(ACTIVITY)
Print, exactly as given, each line of the data from the line containing "in status bar" up to and including its last line.

(DATA SHOWN)
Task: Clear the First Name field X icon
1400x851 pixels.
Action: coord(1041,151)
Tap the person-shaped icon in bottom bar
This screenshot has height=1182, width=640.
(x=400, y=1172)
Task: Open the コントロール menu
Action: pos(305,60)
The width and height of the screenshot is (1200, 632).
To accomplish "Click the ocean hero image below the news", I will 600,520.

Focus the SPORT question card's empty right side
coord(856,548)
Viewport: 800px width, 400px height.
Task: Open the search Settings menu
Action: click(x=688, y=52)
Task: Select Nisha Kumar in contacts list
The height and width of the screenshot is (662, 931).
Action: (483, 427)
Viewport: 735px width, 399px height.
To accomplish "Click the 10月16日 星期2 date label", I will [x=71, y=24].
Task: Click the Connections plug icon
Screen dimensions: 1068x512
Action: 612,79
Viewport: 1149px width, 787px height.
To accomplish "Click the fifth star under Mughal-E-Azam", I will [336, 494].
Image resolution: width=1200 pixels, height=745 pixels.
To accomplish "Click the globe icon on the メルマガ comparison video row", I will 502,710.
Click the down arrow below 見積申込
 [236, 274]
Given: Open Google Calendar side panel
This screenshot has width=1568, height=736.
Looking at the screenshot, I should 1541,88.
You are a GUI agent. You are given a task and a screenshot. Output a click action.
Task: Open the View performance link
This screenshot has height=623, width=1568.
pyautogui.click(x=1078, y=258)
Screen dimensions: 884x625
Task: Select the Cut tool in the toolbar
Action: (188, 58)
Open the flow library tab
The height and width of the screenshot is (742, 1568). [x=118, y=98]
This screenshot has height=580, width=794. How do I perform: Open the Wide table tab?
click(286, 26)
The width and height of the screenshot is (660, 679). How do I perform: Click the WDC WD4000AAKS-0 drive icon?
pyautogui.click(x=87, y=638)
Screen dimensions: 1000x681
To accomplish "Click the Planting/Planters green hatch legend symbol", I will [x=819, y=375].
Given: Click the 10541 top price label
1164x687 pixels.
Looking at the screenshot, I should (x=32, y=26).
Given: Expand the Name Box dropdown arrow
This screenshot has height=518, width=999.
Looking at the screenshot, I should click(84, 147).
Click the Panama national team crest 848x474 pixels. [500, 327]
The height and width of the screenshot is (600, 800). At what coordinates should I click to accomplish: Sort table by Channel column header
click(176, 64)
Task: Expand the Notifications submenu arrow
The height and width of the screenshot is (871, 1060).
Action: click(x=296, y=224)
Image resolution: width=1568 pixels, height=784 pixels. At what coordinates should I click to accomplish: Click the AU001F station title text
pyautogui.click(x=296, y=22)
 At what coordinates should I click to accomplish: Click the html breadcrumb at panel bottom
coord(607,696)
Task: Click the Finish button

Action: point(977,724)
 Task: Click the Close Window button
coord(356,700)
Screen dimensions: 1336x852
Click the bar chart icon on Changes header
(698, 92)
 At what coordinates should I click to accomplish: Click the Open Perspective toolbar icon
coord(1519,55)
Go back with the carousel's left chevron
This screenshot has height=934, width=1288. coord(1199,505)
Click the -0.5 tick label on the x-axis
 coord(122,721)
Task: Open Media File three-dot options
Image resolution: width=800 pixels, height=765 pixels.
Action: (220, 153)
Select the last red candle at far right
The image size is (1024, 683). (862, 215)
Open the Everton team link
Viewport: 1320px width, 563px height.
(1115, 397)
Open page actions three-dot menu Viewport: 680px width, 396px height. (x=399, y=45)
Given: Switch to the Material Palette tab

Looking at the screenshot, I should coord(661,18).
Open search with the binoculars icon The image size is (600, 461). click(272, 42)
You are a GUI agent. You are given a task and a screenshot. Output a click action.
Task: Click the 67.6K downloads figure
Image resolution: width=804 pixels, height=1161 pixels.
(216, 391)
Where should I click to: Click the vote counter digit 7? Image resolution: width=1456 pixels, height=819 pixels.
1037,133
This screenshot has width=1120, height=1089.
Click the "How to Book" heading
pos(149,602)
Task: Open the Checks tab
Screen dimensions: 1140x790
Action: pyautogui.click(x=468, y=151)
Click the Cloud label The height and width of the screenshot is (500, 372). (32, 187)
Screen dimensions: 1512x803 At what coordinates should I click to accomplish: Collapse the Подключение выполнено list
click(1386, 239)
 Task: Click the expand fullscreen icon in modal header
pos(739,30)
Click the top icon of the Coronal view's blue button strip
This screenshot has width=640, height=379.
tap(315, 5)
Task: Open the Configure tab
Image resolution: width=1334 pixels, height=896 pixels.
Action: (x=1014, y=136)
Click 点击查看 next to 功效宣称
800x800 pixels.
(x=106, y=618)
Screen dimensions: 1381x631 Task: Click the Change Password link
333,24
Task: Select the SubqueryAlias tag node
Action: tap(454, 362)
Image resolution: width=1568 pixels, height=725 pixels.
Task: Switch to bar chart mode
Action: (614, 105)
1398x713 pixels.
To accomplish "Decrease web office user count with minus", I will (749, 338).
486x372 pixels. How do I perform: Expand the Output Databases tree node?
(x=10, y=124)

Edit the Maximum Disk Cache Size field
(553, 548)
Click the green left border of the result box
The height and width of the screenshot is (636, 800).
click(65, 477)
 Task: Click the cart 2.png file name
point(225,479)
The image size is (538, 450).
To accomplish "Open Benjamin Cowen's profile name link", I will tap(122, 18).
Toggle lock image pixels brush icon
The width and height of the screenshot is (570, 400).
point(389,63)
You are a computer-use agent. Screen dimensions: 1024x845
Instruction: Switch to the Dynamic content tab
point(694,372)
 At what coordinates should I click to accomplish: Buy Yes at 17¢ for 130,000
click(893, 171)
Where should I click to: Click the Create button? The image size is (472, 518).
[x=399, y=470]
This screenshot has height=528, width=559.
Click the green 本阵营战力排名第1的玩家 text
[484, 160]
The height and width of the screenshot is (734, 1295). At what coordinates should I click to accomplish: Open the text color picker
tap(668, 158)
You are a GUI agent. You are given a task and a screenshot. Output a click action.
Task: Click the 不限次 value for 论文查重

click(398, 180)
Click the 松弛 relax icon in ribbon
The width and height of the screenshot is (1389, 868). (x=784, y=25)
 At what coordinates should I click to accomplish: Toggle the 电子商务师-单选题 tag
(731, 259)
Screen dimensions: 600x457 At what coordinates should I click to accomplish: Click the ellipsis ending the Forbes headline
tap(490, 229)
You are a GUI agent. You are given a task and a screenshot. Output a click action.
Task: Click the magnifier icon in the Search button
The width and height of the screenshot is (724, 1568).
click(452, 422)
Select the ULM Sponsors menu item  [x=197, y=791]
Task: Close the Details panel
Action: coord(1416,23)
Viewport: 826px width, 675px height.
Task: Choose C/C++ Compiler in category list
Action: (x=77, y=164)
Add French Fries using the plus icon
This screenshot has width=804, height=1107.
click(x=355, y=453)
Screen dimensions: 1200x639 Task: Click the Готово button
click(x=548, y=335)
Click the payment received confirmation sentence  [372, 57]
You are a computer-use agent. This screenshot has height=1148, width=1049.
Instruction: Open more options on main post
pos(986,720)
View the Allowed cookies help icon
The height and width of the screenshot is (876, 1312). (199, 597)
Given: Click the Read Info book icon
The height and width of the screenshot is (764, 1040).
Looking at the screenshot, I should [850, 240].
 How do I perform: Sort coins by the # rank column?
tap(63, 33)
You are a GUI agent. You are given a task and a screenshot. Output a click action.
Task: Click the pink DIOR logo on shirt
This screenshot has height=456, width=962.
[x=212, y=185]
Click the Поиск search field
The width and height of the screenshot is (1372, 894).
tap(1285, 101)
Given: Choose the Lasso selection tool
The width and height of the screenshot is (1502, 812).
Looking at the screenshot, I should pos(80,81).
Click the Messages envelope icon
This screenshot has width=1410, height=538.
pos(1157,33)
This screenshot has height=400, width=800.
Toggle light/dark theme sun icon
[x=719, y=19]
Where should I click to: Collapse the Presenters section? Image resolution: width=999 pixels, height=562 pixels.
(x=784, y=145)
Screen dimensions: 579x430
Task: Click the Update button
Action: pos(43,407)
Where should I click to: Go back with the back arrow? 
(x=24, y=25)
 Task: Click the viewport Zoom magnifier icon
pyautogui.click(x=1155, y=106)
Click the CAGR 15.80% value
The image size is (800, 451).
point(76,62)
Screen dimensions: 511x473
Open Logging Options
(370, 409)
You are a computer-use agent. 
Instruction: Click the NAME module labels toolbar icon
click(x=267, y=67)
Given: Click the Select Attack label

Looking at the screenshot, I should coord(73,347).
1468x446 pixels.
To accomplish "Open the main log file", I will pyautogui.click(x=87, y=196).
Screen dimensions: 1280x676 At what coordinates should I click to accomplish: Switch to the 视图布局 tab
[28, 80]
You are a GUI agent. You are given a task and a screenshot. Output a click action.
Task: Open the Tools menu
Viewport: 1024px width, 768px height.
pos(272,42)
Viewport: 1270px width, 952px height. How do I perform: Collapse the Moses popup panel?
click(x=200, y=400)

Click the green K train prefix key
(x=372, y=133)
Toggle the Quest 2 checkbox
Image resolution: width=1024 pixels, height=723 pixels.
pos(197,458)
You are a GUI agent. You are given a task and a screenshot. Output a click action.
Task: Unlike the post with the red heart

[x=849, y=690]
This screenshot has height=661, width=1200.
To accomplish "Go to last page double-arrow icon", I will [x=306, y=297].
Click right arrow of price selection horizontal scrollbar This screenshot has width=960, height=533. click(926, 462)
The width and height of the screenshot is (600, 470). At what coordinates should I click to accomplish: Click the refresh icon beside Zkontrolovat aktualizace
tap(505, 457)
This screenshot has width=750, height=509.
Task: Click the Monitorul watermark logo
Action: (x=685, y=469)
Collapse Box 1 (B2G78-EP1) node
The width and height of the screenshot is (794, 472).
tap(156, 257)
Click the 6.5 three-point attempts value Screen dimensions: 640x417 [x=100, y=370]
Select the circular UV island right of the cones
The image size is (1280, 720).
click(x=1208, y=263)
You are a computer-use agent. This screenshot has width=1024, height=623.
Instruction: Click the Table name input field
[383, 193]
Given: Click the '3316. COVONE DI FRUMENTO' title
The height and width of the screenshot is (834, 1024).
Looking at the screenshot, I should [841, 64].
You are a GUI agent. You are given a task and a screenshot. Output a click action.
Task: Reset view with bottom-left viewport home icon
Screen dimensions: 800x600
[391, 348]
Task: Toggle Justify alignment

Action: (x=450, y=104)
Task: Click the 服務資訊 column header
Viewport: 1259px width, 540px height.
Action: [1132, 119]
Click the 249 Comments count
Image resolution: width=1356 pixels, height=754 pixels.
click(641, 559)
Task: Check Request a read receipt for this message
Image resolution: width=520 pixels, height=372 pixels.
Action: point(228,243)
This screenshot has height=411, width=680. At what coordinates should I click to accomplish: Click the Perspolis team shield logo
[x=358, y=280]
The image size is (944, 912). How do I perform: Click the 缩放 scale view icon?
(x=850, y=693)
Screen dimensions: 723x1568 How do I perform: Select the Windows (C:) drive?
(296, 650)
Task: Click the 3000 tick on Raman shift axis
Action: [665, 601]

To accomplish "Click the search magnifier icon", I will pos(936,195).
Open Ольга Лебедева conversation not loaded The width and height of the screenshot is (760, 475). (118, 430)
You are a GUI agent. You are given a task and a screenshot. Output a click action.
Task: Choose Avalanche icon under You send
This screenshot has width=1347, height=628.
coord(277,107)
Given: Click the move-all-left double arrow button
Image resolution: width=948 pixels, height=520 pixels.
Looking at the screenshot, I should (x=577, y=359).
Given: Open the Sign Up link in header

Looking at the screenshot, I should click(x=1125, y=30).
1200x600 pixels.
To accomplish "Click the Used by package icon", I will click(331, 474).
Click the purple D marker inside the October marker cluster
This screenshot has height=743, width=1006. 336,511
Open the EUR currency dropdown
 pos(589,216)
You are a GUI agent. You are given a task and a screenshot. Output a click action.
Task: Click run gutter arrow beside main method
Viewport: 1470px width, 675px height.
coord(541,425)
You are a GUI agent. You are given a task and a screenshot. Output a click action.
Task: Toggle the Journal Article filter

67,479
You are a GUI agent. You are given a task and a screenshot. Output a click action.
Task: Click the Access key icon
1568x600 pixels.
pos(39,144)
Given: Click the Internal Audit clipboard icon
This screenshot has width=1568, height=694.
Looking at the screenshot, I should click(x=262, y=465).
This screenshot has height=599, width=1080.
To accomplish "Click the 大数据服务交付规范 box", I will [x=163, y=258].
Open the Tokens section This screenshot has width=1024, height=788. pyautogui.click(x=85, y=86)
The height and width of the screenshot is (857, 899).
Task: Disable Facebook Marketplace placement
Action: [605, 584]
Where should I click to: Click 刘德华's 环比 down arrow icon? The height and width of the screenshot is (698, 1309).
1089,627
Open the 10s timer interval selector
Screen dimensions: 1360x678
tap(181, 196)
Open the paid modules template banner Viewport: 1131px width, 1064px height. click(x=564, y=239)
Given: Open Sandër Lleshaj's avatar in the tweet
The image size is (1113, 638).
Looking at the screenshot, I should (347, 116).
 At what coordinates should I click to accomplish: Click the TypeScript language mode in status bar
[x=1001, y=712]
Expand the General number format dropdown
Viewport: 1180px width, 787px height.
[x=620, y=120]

(TASK OUTPUT)
 At what coordinates should I click to accomplish: Click the TypeScript language mode in status bar
[x=1001, y=712]
Expand the General number format dropdown
Viewport: 1180px width, 787px height.
[x=620, y=120]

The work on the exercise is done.